Nothing but an exact copy of the records is expected here.
_ _ _
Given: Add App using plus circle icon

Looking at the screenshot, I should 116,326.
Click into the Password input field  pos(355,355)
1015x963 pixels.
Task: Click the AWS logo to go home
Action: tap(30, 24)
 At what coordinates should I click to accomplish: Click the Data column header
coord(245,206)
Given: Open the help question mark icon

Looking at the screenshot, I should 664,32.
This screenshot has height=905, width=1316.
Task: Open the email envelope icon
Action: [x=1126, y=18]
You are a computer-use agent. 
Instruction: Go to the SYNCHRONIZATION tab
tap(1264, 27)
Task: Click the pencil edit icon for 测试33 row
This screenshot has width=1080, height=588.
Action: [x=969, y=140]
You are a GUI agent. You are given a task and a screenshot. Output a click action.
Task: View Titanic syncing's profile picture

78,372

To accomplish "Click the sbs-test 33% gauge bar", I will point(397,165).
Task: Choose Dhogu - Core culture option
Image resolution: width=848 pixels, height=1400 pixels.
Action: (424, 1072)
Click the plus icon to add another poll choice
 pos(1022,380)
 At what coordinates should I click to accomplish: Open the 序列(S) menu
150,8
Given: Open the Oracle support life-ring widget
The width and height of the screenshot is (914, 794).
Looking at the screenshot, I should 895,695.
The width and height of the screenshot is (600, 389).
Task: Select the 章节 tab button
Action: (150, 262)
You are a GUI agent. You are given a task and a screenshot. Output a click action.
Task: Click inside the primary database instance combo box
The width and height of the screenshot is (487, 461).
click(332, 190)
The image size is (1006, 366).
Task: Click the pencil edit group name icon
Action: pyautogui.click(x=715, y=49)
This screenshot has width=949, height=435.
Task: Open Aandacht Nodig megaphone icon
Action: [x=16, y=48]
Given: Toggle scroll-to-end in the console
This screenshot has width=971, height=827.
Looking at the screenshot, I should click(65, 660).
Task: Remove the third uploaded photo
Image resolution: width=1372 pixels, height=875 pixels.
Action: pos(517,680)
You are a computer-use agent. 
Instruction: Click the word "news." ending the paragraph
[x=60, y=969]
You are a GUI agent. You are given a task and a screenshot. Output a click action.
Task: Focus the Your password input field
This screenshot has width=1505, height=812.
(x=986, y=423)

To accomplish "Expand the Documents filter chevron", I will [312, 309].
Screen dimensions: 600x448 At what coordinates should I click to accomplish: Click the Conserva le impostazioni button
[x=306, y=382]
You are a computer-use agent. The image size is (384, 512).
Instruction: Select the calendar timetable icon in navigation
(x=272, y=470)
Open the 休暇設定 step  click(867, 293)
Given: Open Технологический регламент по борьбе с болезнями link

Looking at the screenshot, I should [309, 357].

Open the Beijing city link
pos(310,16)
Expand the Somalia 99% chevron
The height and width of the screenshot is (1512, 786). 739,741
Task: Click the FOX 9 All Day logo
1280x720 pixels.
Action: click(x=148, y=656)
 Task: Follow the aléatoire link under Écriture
_ _ _
[TASK SOLUTION]
Given: Add App using plus circle icon

Looking at the screenshot, I should 116,326.
Click into the Password input field  pos(355,355)
1015x963 pixels.
Task: Click the AWS logo to go home
Action: tap(30, 24)
 At what coordinates should I click to accomplish: Click the Data column header
coord(245,206)
Given: Open the help question mark icon

Looking at the screenshot, I should 664,32.
This screenshot has height=905, width=1316.
Task: Open the email envelope icon
Action: [x=1126, y=18]
You are a computer-use agent. 
Instruction: Go to the SYNCHRONIZATION tab
tap(1264, 27)
Task: Click the pencil edit icon for 测试33 row
This screenshot has width=1080, height=588.
Action: [x=969, y=140]
You are a GUI agent. You are given a task and a screenshot. Output a click action.
Task: View Titanic syncing's profile picture

78,372

To accomplish "Click the sbs-test 33% gauge bar", I will point(397,165).
Task: Choose Dhogu - Core culture option
Image resolution: width=848 pixels, height=1400 pixels.
Action: (424, 1072)
Click the plus icon to add another poll choice
 pos(1022,380)
 At what coordinates should I click to accomplish: Open the 序列(S) menu
150,8
Given: Open the Oracle support life-ring widget
The width and height of the screenshot is (914, 794).
Looking at the screenshot, I should 895,695.
The width and height of the screenshot is (600, 389).
Task: Select the 章节 tab button
Action: (150, 262)
You are a GUI agent. You are given a task and a screenshot. Output a click action.
Task: Click inside the primary database instance combo box
The width and height of the screenshot is (487, 461).
click(332, 190)
The image size is (1006, 366).
Task: Click the pencil edit group name icon
Action: pyautogui.click(x=715, y=49)
This screenshot has width=949, height=435.
Task: Open Aandacht Nodig megaphone icon
Action: [x=16, y=48]
Given: Toggle scroll-to-end in the console
This screenshot has width=971, height=827.
Looking at the screenshot, I should click(65, 660).
Task: Remove the third uploaded photo
Image resolution: width=1372 pixels, height=875 pixels.
Action: pos(517,680)
You are a computer-use agent. 
Instruction: Click the word "news." ending the paragraph
[x=60, y=969]
You are a GUI agent. You are given a task and a screenshot. Output a click action.
Task: Focus the Your password input field
This screenshot has width=1505, height=812.
(x=986, y=423)

To accomplish "Expand the Documents filter chevron", I will [312, 309].
Screen dimensions: 600x448 At what coordinates should I click to accomplish: Click the Conserva le impostazioni button
[x=306, y=382]
You are a computer-use agent. The image size is (384, 512).
Instruction: Select the calendar timetable icon in navigation
(x=272, y=470)
Open the 休暇設定 step  click(867, 293)
Given: Open Технологический регламент по борьбе с болезнями link

Looking at the screenshot, I should [309, 357].

Open the Beijing city link
pos(310,16)
Expand the Somalia 99% chevron
The height and width of the screenshot is (1512, 786). 739,741
Task: Click the FOX 9 All Day logo
1280x720 pixels.
Action: click(x=148, y=656)
 Task: Follow the aléatoire link under Écriture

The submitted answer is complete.